If you’re anything like me and would rather stay in alone than ever think about going to a concert, then it’s probably accurate to say that Block Party never appealed to you in your years at UCR. UCR-funded concerts are notorious for being routinely mediocre for even the most enthusiastic party lover (with most UCR festivities only serving as students’ excuse to get as drunk and/or high as possible before showing up). Because of this kind of behavior, the little enthusiasm any Block Party goer has is usually quickly lowered by an overwhelming amount of drunk students, who end up regurgitating the contents of their stomachs on the sides of the crowd.
However, this year’s Block Party (which also happened to be the 20th anniversary of the event) felt different.
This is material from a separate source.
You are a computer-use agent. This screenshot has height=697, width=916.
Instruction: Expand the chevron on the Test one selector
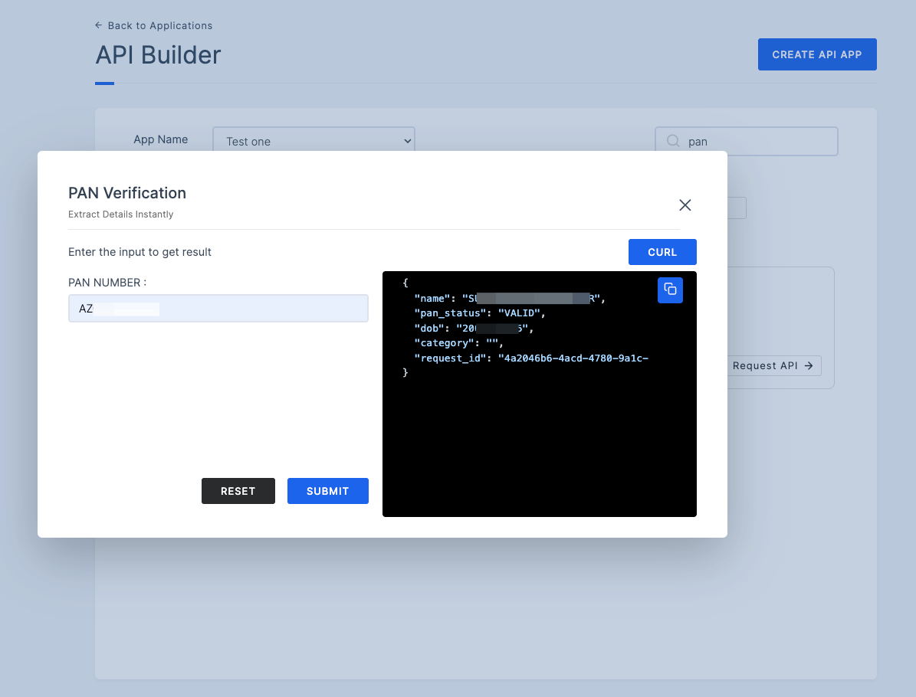(x=407, y=141)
In all the time I spent maneuvering around the edge of the crowd throughout the event, I didn’t notice a single vomiting attendee (sure some were a bit tipsy or stoned, but not enough to negatively impact anyone’s good time). I can’t tell if this was due to some increased sobriety rate in UCR students or simply good luck, but anyone attending could immediately feel the change of atmosphere (compared to, say, Spring Splash last year).
Unsurprisingly, the side attractions (which are UCR’s attempt at emulating a music festival) are as boring and unappealing as ever. After about 2 minutes of observing a blow up slide and a very short zipline, (along with the absurdly long lines for both) any slight inclination I felt toward trying either activity quickly dispersed. The food trucks at the event were in a similar situation; with overpriced meals and less-than-ideal proportions for the most part, making a decent meal outside the venue before or after the concert a much better alternative.
However, the biggest plus of this year were the exceptional performances. While I’m unable to attest to the quality of Coin’s set, I can confidently say that the remaining three were at the very least enjoyable, with MadeinTYO standing out by bringing an amazing energy to the entire crowd. I would even dare say that he outperformed hip-hop headliner (or at least the most prominent hip-hop artist on the lineup), Kyle. This isn’t to say that Kyle’s performance was in any way underwhelming, but he was never able to really connect with the crowd and get into his stride. The slower and more cheery songs, combined with a crowd that was left energetic after MadeinTYO, led to Kyle’s set feeling far more laid back than it should have been. Add on to this the disappointing lack of MadeinTYO during his segment of the pair’s latest collaboration “SUPERDUPERKYLE,” and it felt like Kyle’s performance was underappreciated by the crowd (despite it being one of the best performances I’ve ever experienced at a UCR concert).
Proceeding shortly after Kyle and ending the night was Slander, who started off their performance by bringing the hype with a few fast-paced and catchy bangers. I wouldn’t say that they reached the level of excitement during MadeinTYO, but their aforementioned introduction came damn close. Unfortunately, the enjoyability of the set significantly declined at about the 10 minute mark. After a certain point many of the tracks felt less quality and more like unsynchronized noise being blasted from the speakers. I noticed a handful of times where the crowd, expecting a bass drop at just the right moment or a slightly more rhythmic song, was left waiting.
Overall, while I would never recommend the side attractions or condone ever purchasing overpriced food from one of the food trucks, I can say that this year’s Block Party has solidified my faith in ASPB’s ability to gather a solid line-up and put on an enjoyable show. With recognizable names like Post Malone, Lil Uzi Vert, Playboi Carti and now Kyle in recent lineups, there’s definitely more to look forward to in the future. If the university devotes some effort into making a few changes, like possibly selling alcohol at the event to cut down binge drinking and regulate underage drinking far better than the current situation; as well as getting rid of the wasteful side attractions and using those extra resources to continue securing quality performers, Block Party (along with Spring Splash, and even Bonfire) could become something truly special.